Trecho do documento:
::::::::::

Durante mais ou menos uma hora, todos circulavam à vontade, passeando pela casa como se fosse um parque de diversões. Todos se maravilhavam com a extensa coleção de relógios e com as estátuas gigantescas que retratavam Luís XIV montado a cavalo e Davi matando Golias. A sala de jogos abarrotada de máquinas oferecia de tudo - desde Space Invaders até um touro mecânico; na sala de troféus, os visitantes podiam admirar o número estonteante de discos de platina. Na galeria, relíquias de quase 20 anos de show business: um boneco de cera em tamanho natural de Michael, vitrines com os paletós ao estilo Sgt. Pepper's de sua propriedade, meias cobertas de lantejoulas, as famosas luvas. E as fotografias: centenas delas cobriam as paredes e remontavam aos primeiros anos de carreira de Michael, quando era astro infantil. Michael e o presidente Reagan. Michael e Fred Astaire. Michael e Yul Brynner. Michael e Liza Minelli. Michael e Liz Taylor.

E havia a alternativa de se divertir com o incansável Bubbles. Vestido com calça e suspensório, sob o olhar atento de seu treinador, Bob Dunn, o chimpanzé levado estava disposto a brincar com qualquer pessoa que demonstrasse interesse nele. Posou para fotos com convidados, deu cambalhotas para trás e apresentou sua própria versão do moon walk de Michael. Pouco antes do jantar, Michael se materializou com a irmã LaToya, caminhando na direção das mesas arranjadas no pátio dos fundos. Parecia ter saído diretamente da capa de Bad: calça preta, camisa preta, cintos com tachas de metal. Só faltou a jaqueta preta de Bad, adornada de zíperes e fivelas (LaToya, 31, também estava de preto; tão parecida com Michael que chegava a assustar, à exceção do quepe branco de marinheiro).

As roupas fazem parte da nova imagem de arruaceiro de Michael. Parece que o empresário e alguns mandachuvas da gravadora consideraram o antigo visual de lantejoulas um tanto suntuoso, de modo que agora Michael assumiu ares de macho como se fosse um punk estilizado. Mas seu rosto pálido e coberto de maquiagem, com o maxilar recém-esculpido, parece qualquer coisa, menos o de um arruaceiro; mal parece fazer parte deste mundo.

Em seus clipes, Michael sempre se coloca no papel de um super-herói do show biz, capaz de mudar o mundo com o ato de cantar. E ele parece acreditar piamente nisso. Este é o tema de Captain EO, filme em 3D em que ele viveu a fantasia máxima de qualquer garoto: mandar os criadores de Star Wars construírem uma aventura de ficção científica a seu redor. E com a instalação permanente de Captain EO na Disneylândia, Michael se transformou em mais do que um mero personagem da Disney - agora ele é um dos brinquedos.

::::::::::

Dados registrados:

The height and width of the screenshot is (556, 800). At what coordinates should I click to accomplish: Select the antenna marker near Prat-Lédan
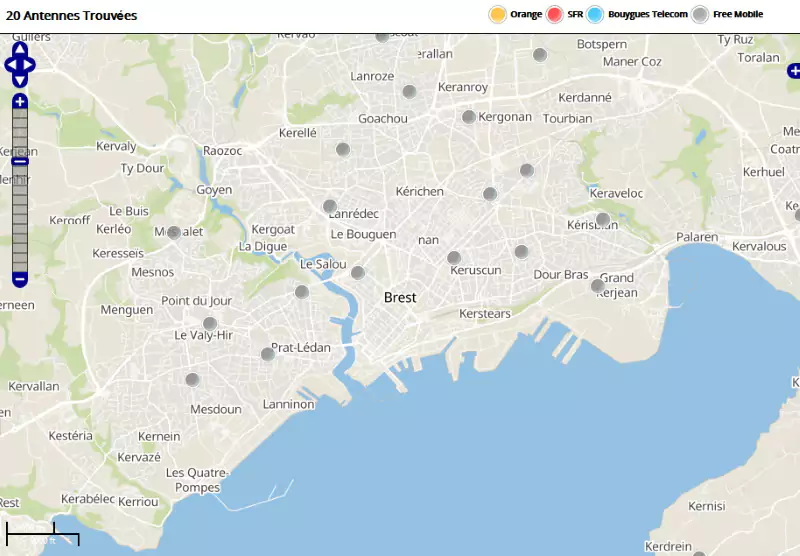268,354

::::::::::

Instruções:
#1 Passe para o inglês a seguinte frase do trecho do documento: "Pouco antes do jantar, Michael se materializou com a irmã LaToya, caminhando na direção das mesas arranjadas no pátio dos fundos."
#2 No trecho do documento, qual é o nome do treinador do chimpanzé Bubbles?

Respostas do exercício:
#1 Shortly before dinner, Michael materialized with his sister LaToya, walking toward the tables set up in the back patio.

#2 Bob Dunn.